That same question applies to Catholics, Jews, Islamists, Baptists and so on.
Just because you belong to a religion, does it mean you espouse every idea that they have ever presented?
by minimus 30 Replies latest jw friends
That same question applies to Catholics, Jews, Islamists, Baptists and so on.
Just because you belong to a religion, does it mean you espouse every idea that they have ever presented?
I would doubt that many JW's believe it all, or even a big percentage of it, a strongly convinced JW once told me he thought they had got 90% right, I replied that he was wrong, and so were they, 90% wrong.
Most JW's do not care about doctrine, and its accuracy, and are therefore prepared to go along with any changes, but you can't say they really believe, most are in for family reasons now.
I am not sure about other religions, I know the Church of England is filled with people who only believe partially, and that includes most of the Clergy.
No, my family did not believe the interrupted GT teaching (1918) that was cleared up in 1970 (they patted themselves on the back)
Or the teaching that God and Jesus were the superior authorities at Romans 13 to readjusted in 1962 to mean the secular governments (something the WTS taught until 1929 and changed)
My family also did not believe the 1975 date, because the bible said it would come at a time you thought not.
The difference is they did not try to convert other jws to their ideas but resisted supporting them in quiet manner.
More is the case is that many jws cannot find the scriptures that support official WTS beliefs but support anyway...the blind leading the blind.
In my experience you'd be hard pressed to find a jw under 60 who even knows the official stance on 50% of the doctrine, so it's impossible that they all believe it everything.
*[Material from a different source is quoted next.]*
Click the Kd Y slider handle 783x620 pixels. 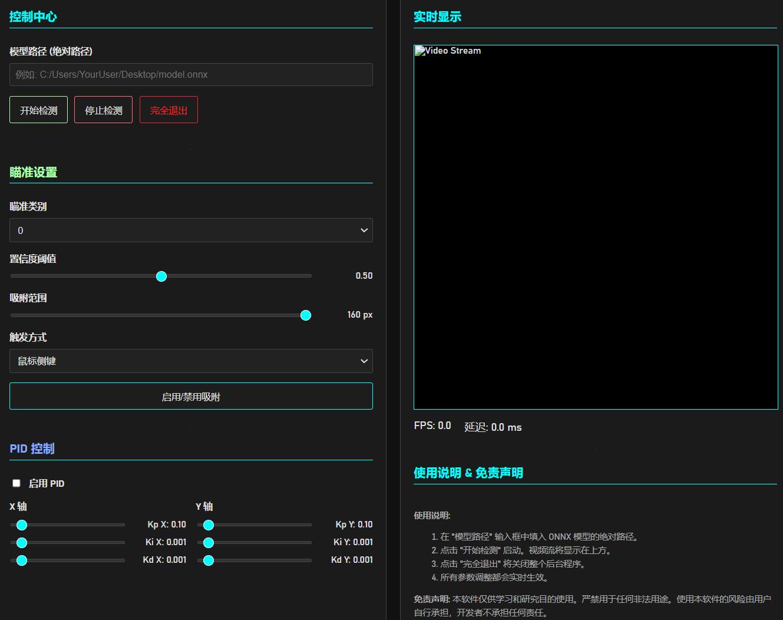point(209,560)
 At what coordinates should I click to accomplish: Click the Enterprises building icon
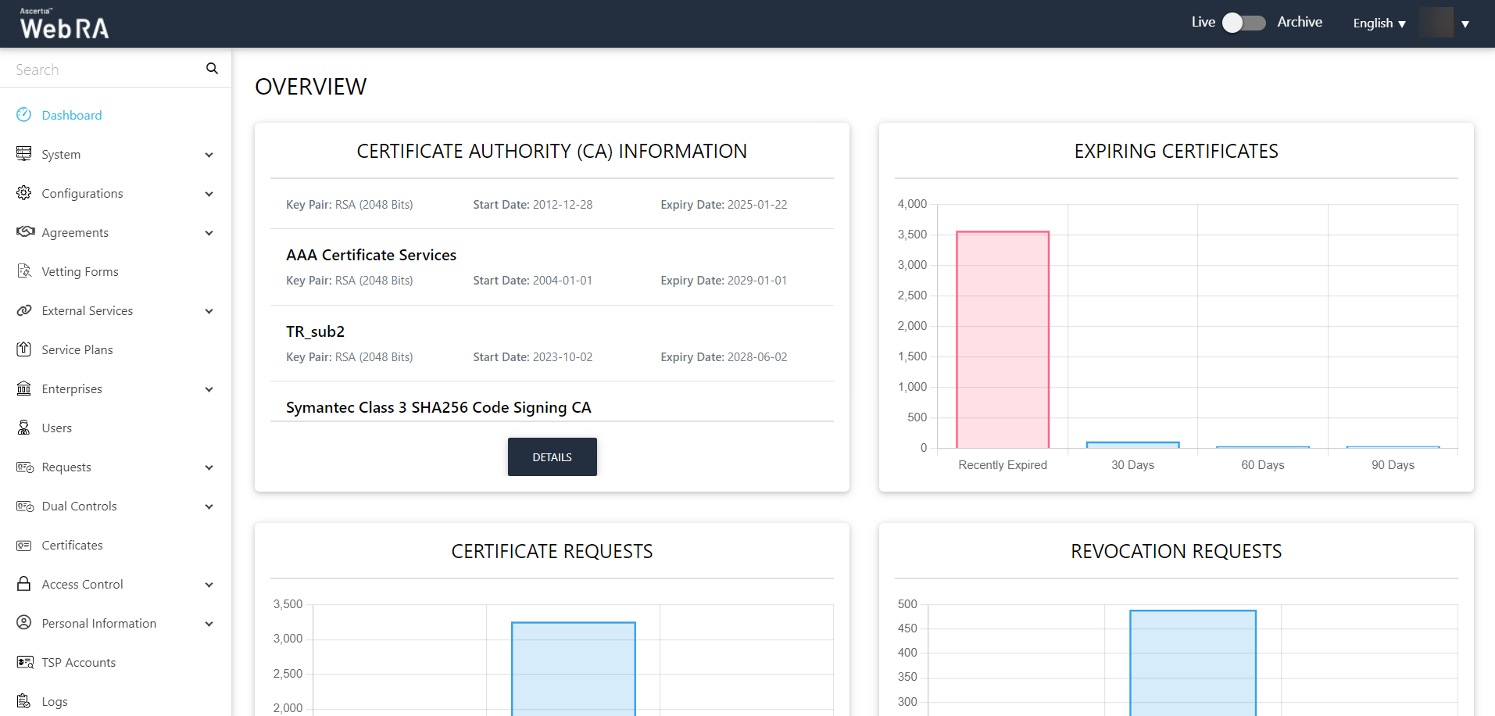24,388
That's part of why it's so difficult to wake someone up - you can't argue doctrine because they don't know doctrine in the first place. If you prove a doctrine wrong, they just assume that you've misrepresented the doctrine (like all apostates do) and they're to lazy to look it up.
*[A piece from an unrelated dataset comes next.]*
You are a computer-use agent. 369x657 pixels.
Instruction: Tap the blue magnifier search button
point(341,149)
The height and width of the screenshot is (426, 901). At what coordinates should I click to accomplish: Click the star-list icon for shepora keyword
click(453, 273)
Even excepting that, of say a healthy percentage consciously disagree with doctrine, but know to keep their trap shut about it. I don't think they're afraid of a JC per se, I think it goes back to laziness. If you talk about doubts, you will at the very least get a back room talking to, and might end up having to re-study some particular bit of propaganda with one of the elders. That's a lot of trouble, and they don't want to do it.
Actually the very fact that 90% of jws are too lazy to ensure that they have "an accurate knowledge of truth" goes against core doctrine on is own.
I don't believe anything that any one teaches. especially doctors, lawyers and religionists.
I believe that most religions have beliefs or doctrines that are not accepted by their adherents. People say, I'm of this church or religion or way of life but typically, they are not abide practices of their faith.
In my experience you'd be hard pressed to find a jw under 60 who even knows the official stance on 50% of the doctrine, so it's impossible that they all believe everything.
Actually, OEJ... I could argue that their lack of knowledge of doctrine means by default that they do believe everything. They are letting the slave tell them what to think, based on the desire they have to place blind faith in these men. They could study an article next week that contradicts several of the "deeper" teachings and not notice that anything had changed, but they would believe the material wholeheartedly. They could study an article the week after that which contradicted the previous one, and even if some thought, "Hmm, I don't understand how this reconciles with last week's article", they would shrug and assume the slave knows what it's talking about.
I turned your expression around, not to play a game of semantics, but to make the serious point that when people are willing to 'follow any directions even if they don't seem logical', what you have on your hands is definitely a group of true believers.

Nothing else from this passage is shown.